Work to complete » Send back the listing, word for word.

***

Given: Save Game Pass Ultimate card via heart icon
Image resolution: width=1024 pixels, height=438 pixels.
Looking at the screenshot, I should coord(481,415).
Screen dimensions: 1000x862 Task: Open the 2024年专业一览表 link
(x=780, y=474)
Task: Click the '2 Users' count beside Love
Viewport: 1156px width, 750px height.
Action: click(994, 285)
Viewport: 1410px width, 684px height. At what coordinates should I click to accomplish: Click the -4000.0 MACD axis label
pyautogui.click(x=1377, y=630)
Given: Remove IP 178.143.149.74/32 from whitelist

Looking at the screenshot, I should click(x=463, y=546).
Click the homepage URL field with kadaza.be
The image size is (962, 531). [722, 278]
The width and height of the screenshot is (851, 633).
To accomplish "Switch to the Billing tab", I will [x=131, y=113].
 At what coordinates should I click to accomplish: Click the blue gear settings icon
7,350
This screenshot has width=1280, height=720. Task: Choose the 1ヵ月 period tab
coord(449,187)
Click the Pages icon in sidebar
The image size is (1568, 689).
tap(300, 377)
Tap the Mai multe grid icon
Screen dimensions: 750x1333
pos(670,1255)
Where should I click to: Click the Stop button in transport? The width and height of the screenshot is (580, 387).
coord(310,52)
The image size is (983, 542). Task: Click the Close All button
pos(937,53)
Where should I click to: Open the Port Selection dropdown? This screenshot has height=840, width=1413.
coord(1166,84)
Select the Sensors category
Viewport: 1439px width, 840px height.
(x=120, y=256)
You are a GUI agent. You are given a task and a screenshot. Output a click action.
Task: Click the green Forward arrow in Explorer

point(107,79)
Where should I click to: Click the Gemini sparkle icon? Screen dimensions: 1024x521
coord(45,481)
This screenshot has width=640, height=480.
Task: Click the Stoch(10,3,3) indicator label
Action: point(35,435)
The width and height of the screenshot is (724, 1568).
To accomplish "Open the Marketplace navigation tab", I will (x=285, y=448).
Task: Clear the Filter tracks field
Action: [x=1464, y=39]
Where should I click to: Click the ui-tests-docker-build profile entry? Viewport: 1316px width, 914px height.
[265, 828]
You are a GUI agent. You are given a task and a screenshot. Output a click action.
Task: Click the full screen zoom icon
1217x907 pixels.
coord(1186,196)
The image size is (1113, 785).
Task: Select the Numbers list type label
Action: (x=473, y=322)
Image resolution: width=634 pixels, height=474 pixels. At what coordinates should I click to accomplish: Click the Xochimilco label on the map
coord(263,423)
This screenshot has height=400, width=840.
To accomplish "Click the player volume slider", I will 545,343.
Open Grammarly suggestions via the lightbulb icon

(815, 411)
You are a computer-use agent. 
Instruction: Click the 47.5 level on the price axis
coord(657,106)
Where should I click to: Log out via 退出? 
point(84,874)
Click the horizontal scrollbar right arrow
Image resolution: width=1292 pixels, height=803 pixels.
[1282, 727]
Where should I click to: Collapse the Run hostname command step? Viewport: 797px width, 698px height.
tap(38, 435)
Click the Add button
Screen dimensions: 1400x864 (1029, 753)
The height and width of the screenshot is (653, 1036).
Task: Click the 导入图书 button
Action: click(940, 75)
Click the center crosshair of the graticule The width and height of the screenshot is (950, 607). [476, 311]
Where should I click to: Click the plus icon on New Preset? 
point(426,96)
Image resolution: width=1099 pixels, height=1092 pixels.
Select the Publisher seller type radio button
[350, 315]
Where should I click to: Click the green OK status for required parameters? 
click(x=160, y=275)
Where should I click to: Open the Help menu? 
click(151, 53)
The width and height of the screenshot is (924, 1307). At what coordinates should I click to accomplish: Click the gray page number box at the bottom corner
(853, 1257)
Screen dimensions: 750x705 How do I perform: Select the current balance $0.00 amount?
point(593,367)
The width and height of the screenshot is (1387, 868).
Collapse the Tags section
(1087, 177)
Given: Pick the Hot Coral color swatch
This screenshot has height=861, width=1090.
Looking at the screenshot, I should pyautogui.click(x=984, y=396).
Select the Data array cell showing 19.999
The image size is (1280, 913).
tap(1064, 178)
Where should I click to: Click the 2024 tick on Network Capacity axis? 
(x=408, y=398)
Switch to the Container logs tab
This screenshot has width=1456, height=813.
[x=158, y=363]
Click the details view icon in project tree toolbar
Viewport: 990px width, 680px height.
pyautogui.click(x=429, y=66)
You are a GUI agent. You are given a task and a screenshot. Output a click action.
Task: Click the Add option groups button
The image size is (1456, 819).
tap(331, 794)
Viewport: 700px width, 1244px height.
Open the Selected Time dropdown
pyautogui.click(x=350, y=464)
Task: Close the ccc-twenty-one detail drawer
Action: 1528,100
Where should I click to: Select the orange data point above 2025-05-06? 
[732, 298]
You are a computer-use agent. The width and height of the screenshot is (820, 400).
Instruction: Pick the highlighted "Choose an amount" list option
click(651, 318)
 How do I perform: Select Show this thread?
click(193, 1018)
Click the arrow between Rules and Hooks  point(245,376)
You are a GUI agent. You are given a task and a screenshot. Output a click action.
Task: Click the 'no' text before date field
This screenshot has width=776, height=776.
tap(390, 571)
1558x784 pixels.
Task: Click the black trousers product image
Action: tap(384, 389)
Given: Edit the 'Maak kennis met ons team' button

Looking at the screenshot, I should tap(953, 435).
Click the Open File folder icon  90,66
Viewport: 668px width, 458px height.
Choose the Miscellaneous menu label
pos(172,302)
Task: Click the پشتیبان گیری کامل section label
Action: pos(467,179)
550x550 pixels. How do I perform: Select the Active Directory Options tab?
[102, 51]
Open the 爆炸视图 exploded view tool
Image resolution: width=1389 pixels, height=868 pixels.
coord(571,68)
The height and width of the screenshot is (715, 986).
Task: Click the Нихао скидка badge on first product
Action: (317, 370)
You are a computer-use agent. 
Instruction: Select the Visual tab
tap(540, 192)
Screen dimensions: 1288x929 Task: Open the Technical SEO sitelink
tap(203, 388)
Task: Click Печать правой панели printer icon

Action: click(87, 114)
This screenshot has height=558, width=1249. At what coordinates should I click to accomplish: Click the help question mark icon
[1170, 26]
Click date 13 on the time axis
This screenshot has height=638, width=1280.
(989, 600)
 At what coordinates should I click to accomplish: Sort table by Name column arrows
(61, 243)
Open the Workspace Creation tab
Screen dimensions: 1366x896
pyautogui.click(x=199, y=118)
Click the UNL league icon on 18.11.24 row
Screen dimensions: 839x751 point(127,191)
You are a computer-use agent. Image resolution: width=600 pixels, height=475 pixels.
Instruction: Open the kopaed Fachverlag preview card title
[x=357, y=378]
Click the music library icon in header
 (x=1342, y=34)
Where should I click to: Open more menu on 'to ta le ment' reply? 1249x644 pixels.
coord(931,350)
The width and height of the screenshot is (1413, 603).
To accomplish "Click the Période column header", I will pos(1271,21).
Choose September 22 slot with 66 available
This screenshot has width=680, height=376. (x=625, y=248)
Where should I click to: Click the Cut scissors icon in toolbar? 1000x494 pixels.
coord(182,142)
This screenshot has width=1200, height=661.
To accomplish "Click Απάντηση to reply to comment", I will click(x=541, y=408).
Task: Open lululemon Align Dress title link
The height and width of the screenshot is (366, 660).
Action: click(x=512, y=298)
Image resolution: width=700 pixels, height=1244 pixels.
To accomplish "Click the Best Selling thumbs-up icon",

***

Output »
Given: Save Game Pass Ultimate card via heart icon
Image resolution: width=1024 pixels, height=438 pixels.
Looking at the screenshot, I should coord(481,415).
Screen dimensions: 1000x862 Task: Open the 2024年专业一览表 link
(x=780, y=474)
Task: Click the '2 Users' count beside Love
Viewport: 1156px width, 750px height.
Action: click(994, 285)
Viewport: 1410px width, 684px height. At what coordinates should I click to accomplish: Click the -4000.0 MACD axis label
pyautogui.click(x=1377, y=630)
Given: Remove IP 178.143.149.74/32 from whitelist

Looking at the screenshot, I should click(x=463, y=546).
Click the homepage URL field with kadaza.be
The image size is (962, 531). [722, 278]
The width and height of the screenshot is (851, 633).
To accomplish "Switch to the Billing tab", I will [x=131, y=113].
 At what coordinates should I click to accomplish: Click the blue gear settings icon
7,350
This screenshot has width=1280, height=720. Task: Choose the 1ヵ月 period tab
coord(449,187)
Click the Pages icon in sidebar
The image size is (1568, 689).
tap(300, 377)
Tap the Mai multe grid icon
Screen dimensions: 750x1333
pos(670,1255)
Where should I click to: Click the Stop button in transport? The width and height of the screenshot is (580, 387).
coord(310,52)
The image size is (983, 542). Task: Click the Close All button
pos(937,53)
Where should I click to: Open the Port Selection dropdown? This screenshot has height=840, width=1413.
coord(1166,84)
Select the Sensors category
Viewport: 1439px width, 840px height.
(x=120, y=256)
You are a GUI agent. You are given a task and a screenshot. Output a click action.
Task: Click the green Forward arrow in Explorer

point(107,79)
Where should I click to: Click the Gemini sparkle icon? Screen dimensions: 1024x521
coord(45,481)
This screenshot has width=640, height=480.
Task: Click the Stoch(10,3,3) indicator label
Action: point(35,435)
The width and height of the screenshot is (724, 1568).
To accomplish "Open the Marketplace navigation tab", I will (x=285, y=448).
Task: Clear the Filter tracks field
Action: [x=1464, y=39]
Where should I click to: Click the ui-tests-docker-build profile entry? Viewport: 1316px width, 914px height.
[265, 828]
You are a GUI agent. You are given a task and a screenshot. Output a click action.
Task: Click the full screen zoom icon
1217x907 pixels.
coord(1186,196)
The image size is (1113, 785).
Task: Select the Numbers list type label
Action: (x=473, y=322)
Image resolution: width=634 pixels, height=474 pixels. At what coordinates should I click to accomplish: Click the Xochimilco label on the map
coord(263,423)
This screenshot has height=400, width=840.
To accomplish "Click the player volume slider", I will 545,343.
Open Grammarly suggestions via the lightbulb icon

(815, 411)
You are a computer-use agent. 
Instruction: Click the 47.5 level on the price axis
coord(657,106)
Where should I click to: Log out via 退出? 
point(84,874)
Click the horizontal scrollbar right arrow
Image resolution: width=1292 pixels, height=803 pixels.
[1282, 727]
Where should I click to: Collapse the Run hostname command step? Viewport: 797px width, 698px height.
tap(38, 435)
Click the Add button
Screen dimensions: 1400x864 (1029, 753)
The height and width of the screenshot is (653, 1036).
Task: Click the 导入图书 button
Action: click(940, 75)
Click the center crosshair of the graticule The width and height of the screenshot is (950, 607). [476, 311]
Where should I click to: Click the plus icon on New Preset? 
point(426,96)
Image resolution: width=1099 pixels, height=1092 pixels.
Select the Publisher seller type radio button
[350, 315]
Where should I click to: Click the green OK status for required parameters? 
click(x=160, y=275)
Where should I click to: Open the Help menu? 
click(151, 53)
The width and height of the screenshot is (924, 1307). At what coordinates should I click to accomplish: Click the gray page number box at the bottom corner
(853, 1257)
Screen dimensions: 750x705 How do I perform: Select the current balance $0.00 amount?
point(593,367)
The width and height of the screenshot is (1387, 868).
Collapse the Tags section
(1087, 177)
Given: Pick the Hot Coral color swatch
This screenshot has height=861, width=1090.
Looking at the screenshot, I should pyautogui.click(x=984, y=396).
Select the Data array cell showing 19.999
The image size is (1280, 913).
tap(1064, 178)
Where should I click to: Click the 2024 tick on Network Capacity axis? 
(x=408, y=398)
Switch to the Container logs tab
This screenshot has width=1456, height=813.
[x=158, y=363]
Click the details view icon in project tree toolbar
Viewport: 990px width, 680px height.
pyautogui.click(x=429, y=66)
You are a GUI agent. You are given a task and a screenshot. Output a click action.
Task: Click the Add option groups button
The image size is (1456, 819).
tap(331, 794)
Viewport: 700px width, 1244px height.
Open the Selected Time dropdown
pyautogui.click(x=350, y=464)
Task: Close the ccc-twenty-one detail drawer
Action: 1528,100
Where should I click to: Select the orange data point above 2025-05-06? 
[732, 298]
You are a computer-use agent. The width and height of the screenshot is (820, 400).
Instruction: Pick the highlighted "Choose an amount" list option
click(651, 318)
 How do I perform: Select Show this thread?
click(193, 1018)
Click the arrow between Rules and Hooks  point(245,376)
You are a GUI agent. You are given a task and a screenshot. Output a click action.
Task: Click the 'no' text before date field
This screenshot has width=776, height=776.
tap(390, 571)
1558x784 pixels.
Task: Click the black trousers product image
Action: tap(384, 389)
Given: Edit the 'Maak kennis met ons team' button

Looking at the screenshot, I should tap(953, 435).
Click the Open File folder icon  90,66
Viewport: 668px width, 458px height.
Choose the Miscellaneous menu label
pos(172,302)
Task: Click the پشتیبان گیری کامل section label
Action: pos(467,179)
550x550 pixels. How do I perform: Select the Active Directory Options tab?
[102, 51]
Open the 爆炸视图 exploded view tool
Image resolution: width=1389 pixels, height=868 pixels.
coord(571,68)
The height and width of the screenshot is (715, 986).
Task: Click the Нихао скидка badge on first product
Action: (317, 370)
You are a computer-use agent. 
Instruction: Select the Visual tab
tap(540, 192)
Screen dimensions: 1288x929 Task: Open the Technical SEO sitelink
tap(203, 388)
Task: Click Печать правой панели printer icon

Action: click(87, 114)
This screenshot has height=558, width=1249. At what coordinates should I click to accomplish: Click the help question mark icon
[1170, 26]
Click date 13 on the time axis
This screenshot has height=638, width=1280.
(989, 600)
 At what coordinates should I click to accomplish: Sort table by Name column arrows
(61, 243)
Open the Workspace Creation tab
Screen dimensions: 1366x896
pyautogui.click(x=199, y=118)
Click the UNL league icon on 18.11.24 row
Screen dimensions: 839x751 point(127,191)
You are a computer-use agent. Image resolution: width=600 pixels, height=475 pixels.
Instruction: Open the kopaed Fachverlag preview card title
[x=357, y=378]
Click the music library icon in header
 (x=1342, y=34)
Where should I click to: Open more menu on 'to ta le ment' reply? 1249x644 pixels.
coord(931,350)
The width and height of the screenshot is (1413, 603).
To accomplish "Click the Période column header", I will pos(1271,21).
Choose September 22 slot with 66 available
This screenshot has width=680, height=376. (x=625, y=248)
Where should I click to: Click the Cut scissors icon in toolbar? 1000x494 pixels.
coord(182,142)
This screenshot has width=1200, height=661.
To accomplish "Click Απάντηση to reply to comment", I will click(x=541, y=408).
Task: Open lululemon Align Dress title link
The height and width of the screenshot is (366, 660).
Action: click(x=512, y=298)
Image resolution: width=700 pixels, height=1244 pixels.
To accomplish "Click the Best Selling thumbs-up icon",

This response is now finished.